THIS AGREEMENT (this “Agreement”), dated May 26, 2011 is entered into by and between CARBONICS CAPITAL CORPORATION, a Delaware corporation (the “Company”), and YA GLOBAL INVESTMENTS, L.P. (the “Investor”).
 
WHEREAS:
 
 
A.
Reference is made to certain financing arrangements entered into by and between the Company and certain of its subsidiaries (collectively, the “Obligors”) and the Investor, evidenced by, among other things, the documents, instruments, and agreements listed on Exhibit B attached hereto and incorporated herein by reference (collectively, together with all other documents, instruments, and agreements executed in connection therewith or related thereto, the “Existing Financing Documents”).
 
 
B.
Reference is also made to the Securities Purchase Agreement (the “Securities Purchase Agreement”) dated as of August 17, 2010, between the Company and the Investor pursuant to which the Company has issued and the Investor has purchased certain convertible debentures.  All capitalized terms used but not defined herein shall have the meaning ascribed thereto in the Securities Purchase Agreement.
 
 
C.
The parties desire that, upon the terms and subject to the conditions contained herein, the Company shall issue and sell to the Investor, as provided herein, and the Investor shall purchase a $120,000 secured convertible debenture in the form attached hereto as “Exhibit A” (the “Second Convertible Debenture” and together with this Agreement, the Existing Financing Documents, and all other documents, instruments and agreements executed in connection therewith or related thereto, the “Financing Documents”), which shall be convertible into Common Stock (as converted such shares of Common Stock, shall be Conversion Shares) and which shall be funded on the date hereof (the “Second Closing”) for a total purchase price of $120,000, (the “Second Purchase Price”).
 
 
D.
In order to induce the Company to issue and the Investor to purchase the Second Convertible Debenture, the parties desire to enter into this Agreement.
 
NOW, THEREFORE, in consideration of the mutual covenants and other agreements contained in this Agreement the Company and the Investor hereby agree as follows:
 
1.           Purchase and Sale of Second Convertible Debenture.
 
(a)       Subject to the satisfaction (or waiver) of the terms and conditions of this Agreement, the Investor agrees to purchase at the Second Closing and the Company agrees to sell and issue to the Investor at the Second Closing the Second Convertible Debenture.
 
(b)       The Second Closing shall take place at 11:00 a.m.

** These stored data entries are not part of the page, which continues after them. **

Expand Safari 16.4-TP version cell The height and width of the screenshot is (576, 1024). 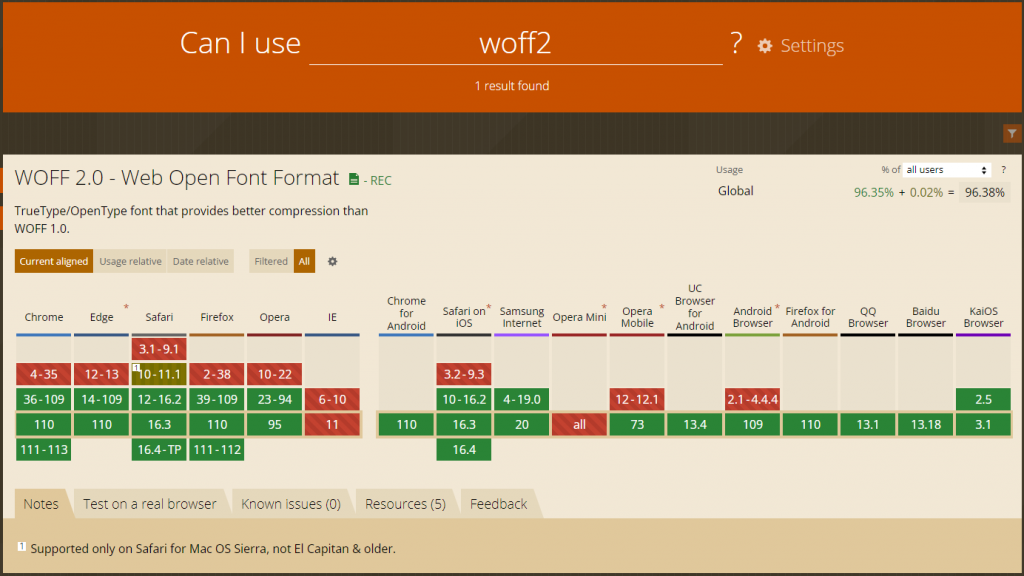coord(159,449)
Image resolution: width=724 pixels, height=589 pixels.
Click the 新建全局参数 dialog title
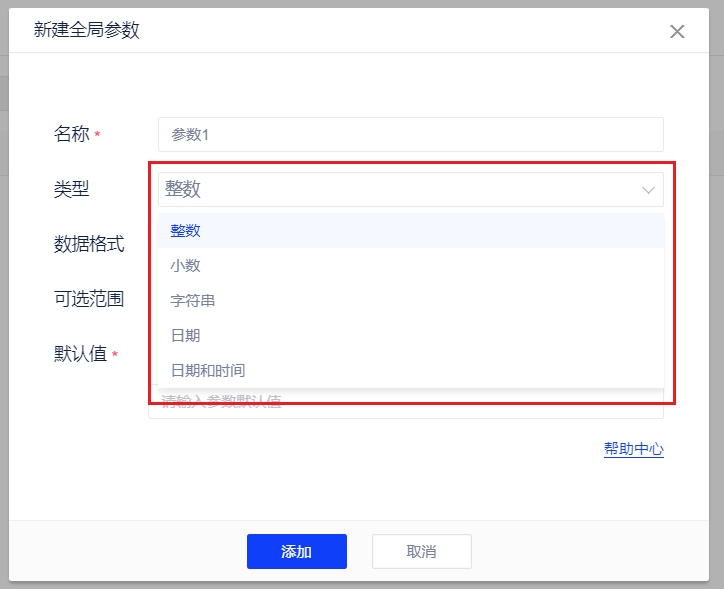point(87,30)
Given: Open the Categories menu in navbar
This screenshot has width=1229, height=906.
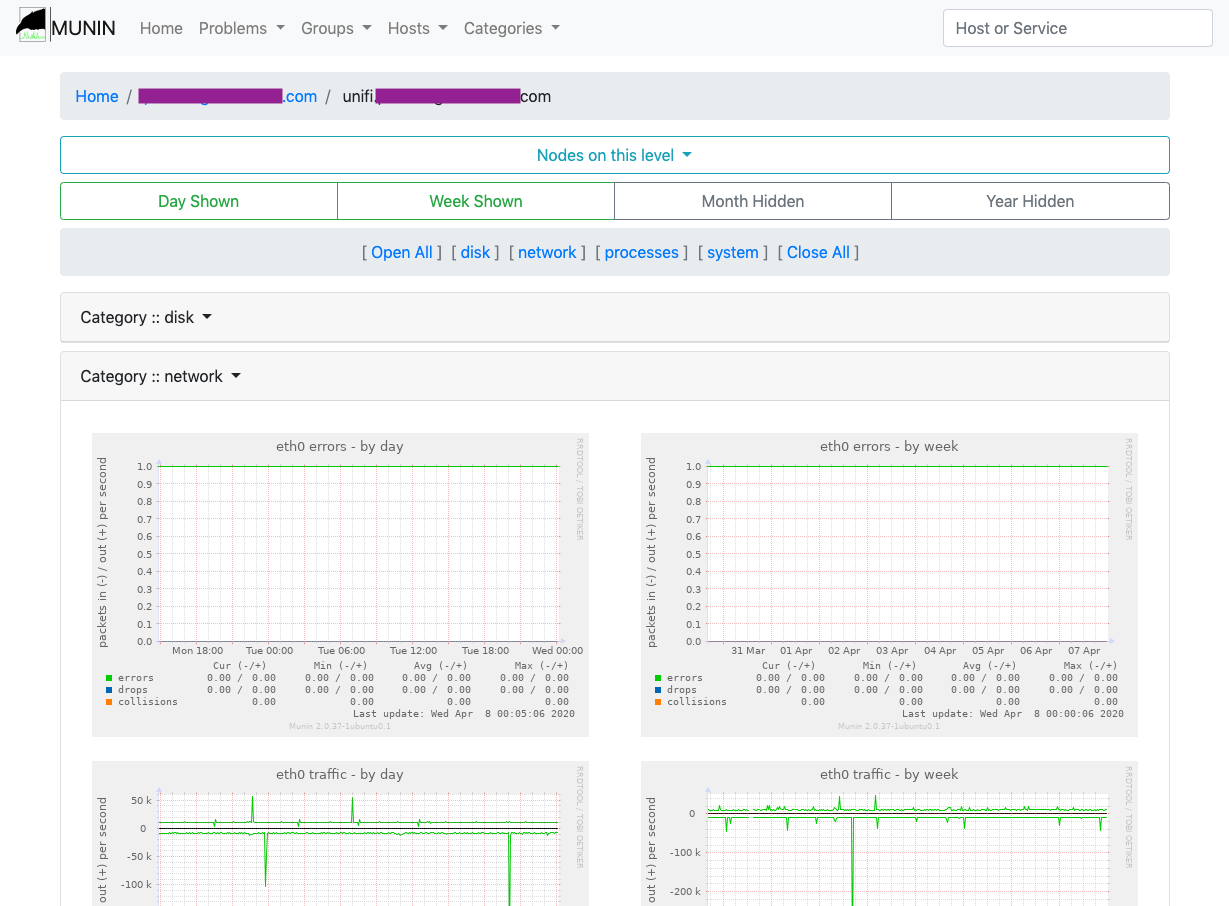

Eastern Standard Time on the same business day as the date hereof, subject to notification of satisfaction of the conditions to the Second Closing set forth in this Agreement (or such other date as is mutually agreed to by the Company and the Investor).  The Second Closing shall occur at the offices of Yorkville Advisors, LLC, 101 Hudson Street, Suite 3700, Jersey City, New Jersey 07302 (or such other place as is mutually agreed to by the Company and the Investor).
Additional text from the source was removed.